Я снова взглянул туда в полосу лунного света, куда глядели глаза Карпея, и увидел ее. Она была в темном платье, а ее бледное лицо и продолговатые глаза глядели удивительно скорбно.
Карпей, дрожа всем телом, прошептал:
— Пишет.
Я повторил: — Пишет! Так как она действительно писала, я это хорошо видел, писала письмо. Кому? Зачем? И мы глядели на видение, горевшее над озером в лучах лунного света, как в сказочном зеркале. Мы дрожали, как в лихорадке, поглядывая на эту дивную картину, и тихо перешептывались с жестами сумасшедших. Я не знаю, кто проявил это изображение, — я, Карпей или озеро, — но она вырисовывалась перед нами, как живая, до последней пряди волос, до выражения рта, до родинки над верхнею губою. Мы оба дрожали всем телом, не сводили глаз с этой удивительной картины и переговаривались шепотом.
— Тебе пишет-то, — шептал Карпей, трогая меня за локоть полушубка.
— Мне, — кивал я головою и содрогался в плечах.

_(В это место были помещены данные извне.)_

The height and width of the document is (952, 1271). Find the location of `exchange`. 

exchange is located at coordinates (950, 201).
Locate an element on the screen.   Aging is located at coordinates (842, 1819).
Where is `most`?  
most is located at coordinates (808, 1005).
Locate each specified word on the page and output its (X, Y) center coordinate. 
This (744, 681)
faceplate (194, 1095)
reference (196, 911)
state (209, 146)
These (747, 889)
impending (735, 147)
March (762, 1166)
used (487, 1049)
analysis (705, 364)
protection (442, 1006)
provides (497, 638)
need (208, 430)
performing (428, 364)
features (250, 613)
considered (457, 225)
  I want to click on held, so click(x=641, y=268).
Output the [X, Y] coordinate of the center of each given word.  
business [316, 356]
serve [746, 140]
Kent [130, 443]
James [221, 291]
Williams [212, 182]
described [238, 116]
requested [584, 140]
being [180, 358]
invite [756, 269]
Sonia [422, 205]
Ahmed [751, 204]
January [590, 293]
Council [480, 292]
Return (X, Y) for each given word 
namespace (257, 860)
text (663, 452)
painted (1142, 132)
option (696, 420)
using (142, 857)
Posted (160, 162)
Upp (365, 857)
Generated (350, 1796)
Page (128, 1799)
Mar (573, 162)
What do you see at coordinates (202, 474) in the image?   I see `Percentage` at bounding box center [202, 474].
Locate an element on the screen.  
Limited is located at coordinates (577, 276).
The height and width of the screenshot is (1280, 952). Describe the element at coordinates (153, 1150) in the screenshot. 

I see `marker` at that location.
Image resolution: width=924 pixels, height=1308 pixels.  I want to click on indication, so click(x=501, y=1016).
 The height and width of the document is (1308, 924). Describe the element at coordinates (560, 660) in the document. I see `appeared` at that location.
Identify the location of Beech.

— Знать любит? — выспрашивал Карпей.
— Любит, — шептал я как во сие.
Внезапно я понял все. Да, теперь она любила меня, именно меня, — потому что я был от нее так далеко, а того, кто был с нею рядом, она уже презирала. Ведь издали мы все много занятнее. Меня точно что ударило по голове, лишив рассудка. Я позабыл, что передо мной мираж, больная мечта, галлюцинация. С воплем, простирая руки, я бросился туда, к ней, к полосе лунного света. А над моей головой один за другим прогремели все шесть выстрелов магазинки. Это стрелял в пространство совершенно обезумевший Карпей. У меня подкосились ноги, я ткнулся лицом в снег. Очнулся я в земской больнице, у доктора, за 50 верст от того места, где я упал. Доктор пожимал мои руки и говорил:
— Езжайте, голубчик, опять в Питер. Вам нужны люди, общество, рассеянная жизнь. Наша глушь вам не по вкусу, и здесь вы рехнетесь точно так же, как рехнулся ваш Карпей. Он совсем безнадежен.
— Карпей сошел с ума, — добавил рассказчик, — его сонный организм всколыхнулся только однажды во всю жизнь, но всколыхнулся до основания. И теперь я подозреваю, что это именно он заставил в ту ночь бредить и меня, и озеро. Может быть, ему помогла в этом святая вера в мои слова, что мы увидим ее.
Кто-то спросил:
— А что же Нина Сергеевна? — действительно ли она полюбила вас?
Рассказчик сердито буркнул:
— Ну, уж это не ваше дело!
И он замолчал, точно ушел в раковину.
—————————————————-
Источник текста: Сборник рассказов ‘Распря’. Санкт-Петербург: тип. Спб. т-ва ‘Труд’, 1901 г.